Tornamos a descer. O campo verde reluz; a água, lá no fundo, põe-se a convidar. As vaquinhas, como árvores velhas, mantêm-se no seu pasto, indiferentes à beleza que as rodeia.
Descemos quase até ao fundo. Às vezes paramos, só para contemplar. A orquestra de aves compõe a sinfonia triunfal do herói que partiu à descoberta da natureza intocada; da natureza cujos caminhos ainda são pisados pelas vacas, tal eram há quarenta, cinquenta anos.
E mesmo há um século assim era. O Príncipe Alberto I do Mónaco descrevia lá no seu tempo as “ilhotas em terra seca”, cuja configuração diz-se ser a do arquipélago, “Na parte mais alta, uma lagoa dormita no fundo da cratera silenciosa e oferece às aves marinhas, cansadas das tempestades, a paz que todos os seres procuram depois de uma grande turbulência”.
Eis o Corvo.
III
Já no centro, um quanto povo vai esquartejando duas vacas. Preparam a carne para as sopas de domingo. Meia tonelada de alimento está ali à beira da câmara a ser arranjada por homens e mulheres (e até um fotógrafo continental, que se agarrou à faca para trabalhar).
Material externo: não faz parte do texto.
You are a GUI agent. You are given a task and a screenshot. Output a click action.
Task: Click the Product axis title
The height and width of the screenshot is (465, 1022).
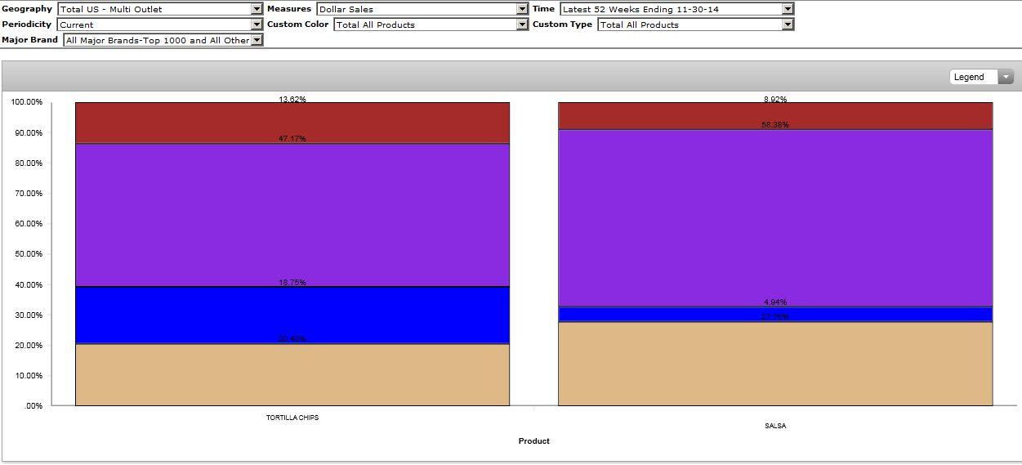coord(533,441)
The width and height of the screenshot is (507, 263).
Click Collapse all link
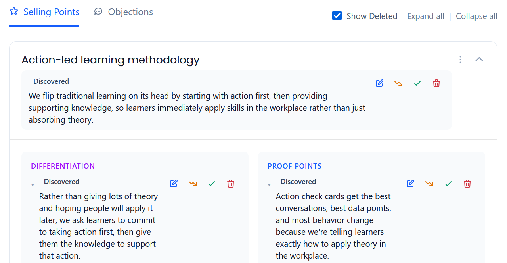(x=476, y=16)
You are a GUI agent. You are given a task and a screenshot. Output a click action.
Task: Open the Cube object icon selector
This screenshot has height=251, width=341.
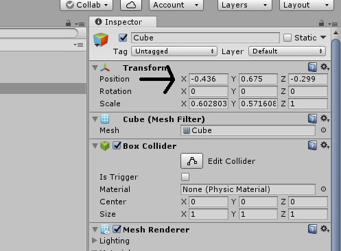coord(101,40)
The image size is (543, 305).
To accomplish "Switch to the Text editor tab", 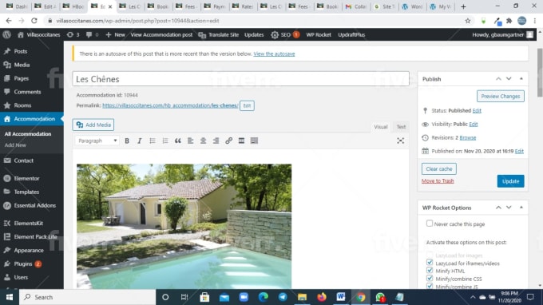I will pyautogui.click(x=401, y=127).
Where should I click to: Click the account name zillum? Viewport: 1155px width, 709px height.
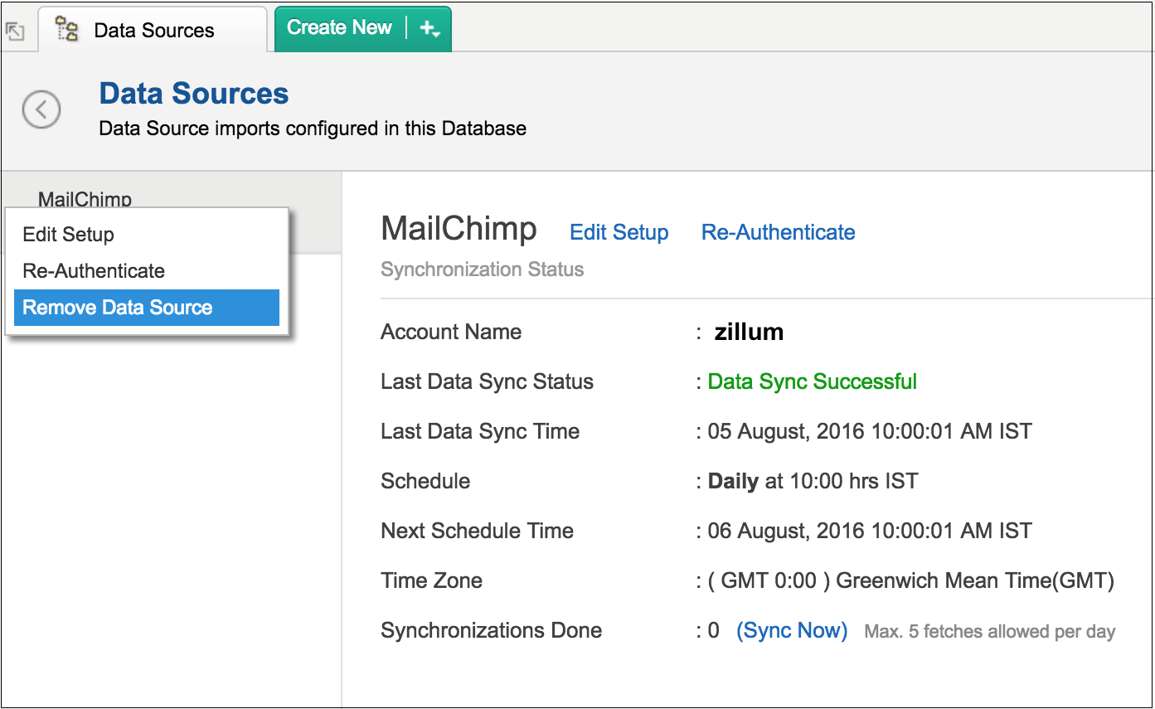click(749, 333)
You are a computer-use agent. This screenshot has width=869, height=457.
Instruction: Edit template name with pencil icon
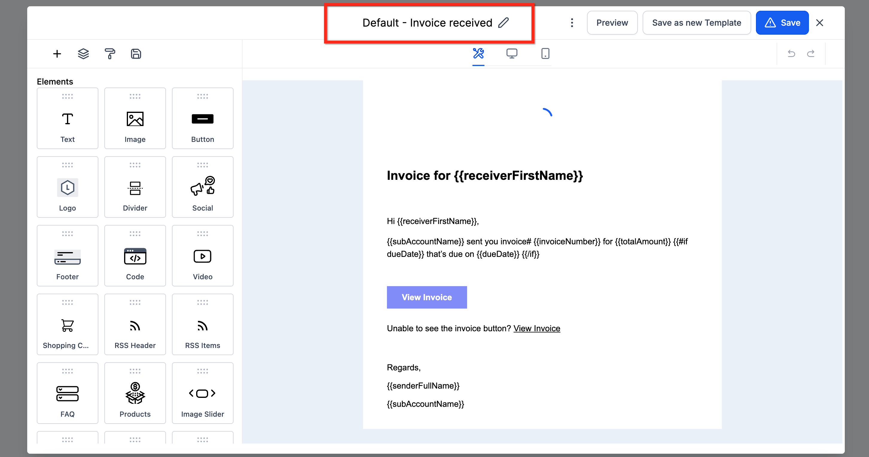pyautogui.click(x=503, y=23)
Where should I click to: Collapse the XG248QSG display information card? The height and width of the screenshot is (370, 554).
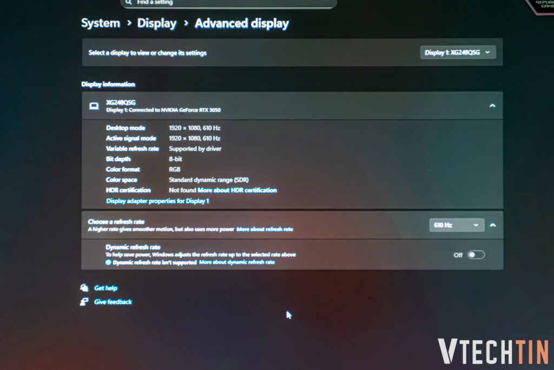tap(492, 105)
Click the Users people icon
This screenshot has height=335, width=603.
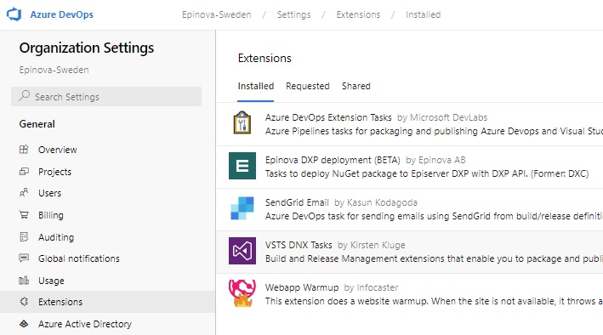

Ao lado, no pavilhão da escola, vão-se também compondo as coisas. No bar, quatro mulheres vão cortando pombinhas. No ginásio, vai-se cobrindo o soalho com um vinil que o proteja. Ao fim da noite, quando lá voltamos, está tudo pronto para o banquete. Os pratos postos nas mesas corridas, as pombinhas coladas no seu devido lugar.
IV
Um diário de bordo não o há de ser se não estiver sempre remetendo para comida. É ela que faz mover os homens e, desse modo exato, assim nos fez mover um naco de vitela. Nessa luta andávamos quando, vinda de uma mesa ao fundo da sala, uma pequena rapariga, de vestido azul e laço no cabelo brilhante, se estaca do meu lado.
Põe-me à frente uma enorme fatia de bolo de chocolate, coroado por um garrido morango. Alguém ali fazia anos e a menina, em atenta diligência, pôs-se a distribuir fatias daquele bolo por todos os que ainda restavam no estabelecimento — cozinha incluída.
A peripécia chega para ilustrar o sentimento com que a ilha nos acolhe. O Príncipe Alberto I dizia, no virar do século passado, que nesta ilha há gente que nunca saiu desta terra. O que ele se esqueceu de ver foi que de qualquer ponto da ilha se vê o infinito.
Os corvinos veem mais mundo. O Corvo já não é uma ilha desconhecida, é uma ilha orgulhosa que se dá a conhecer, sem qualquer diminuição. A qualidade de vida aqui é imbatível. Na escola, os professores podem mesmo ensinar. As crianças andam na rua. Os pássaros cantam sempre e as estrelas agigantam-se.
O trânsito é raro. De casa ao emprego, a deslocação nunca há de ser grande. E do emprego à praia, menor ainda.
Esta ilha, que assenta já na placa norte-americana, parece longe. Mas não há diferenças ou exotismos. É uma vila como as outras (as das ilhas e as do continente). Está só abençoada pela beleza e pela calma vestais que enfeitiçam o olhar e seduzem o ouvido.
Abrimos o texto dizendo que este lugar está "lá longe". Um equívoco. Nós podemos estar longe do Corvo, mas o Corvo está bem perto de nós.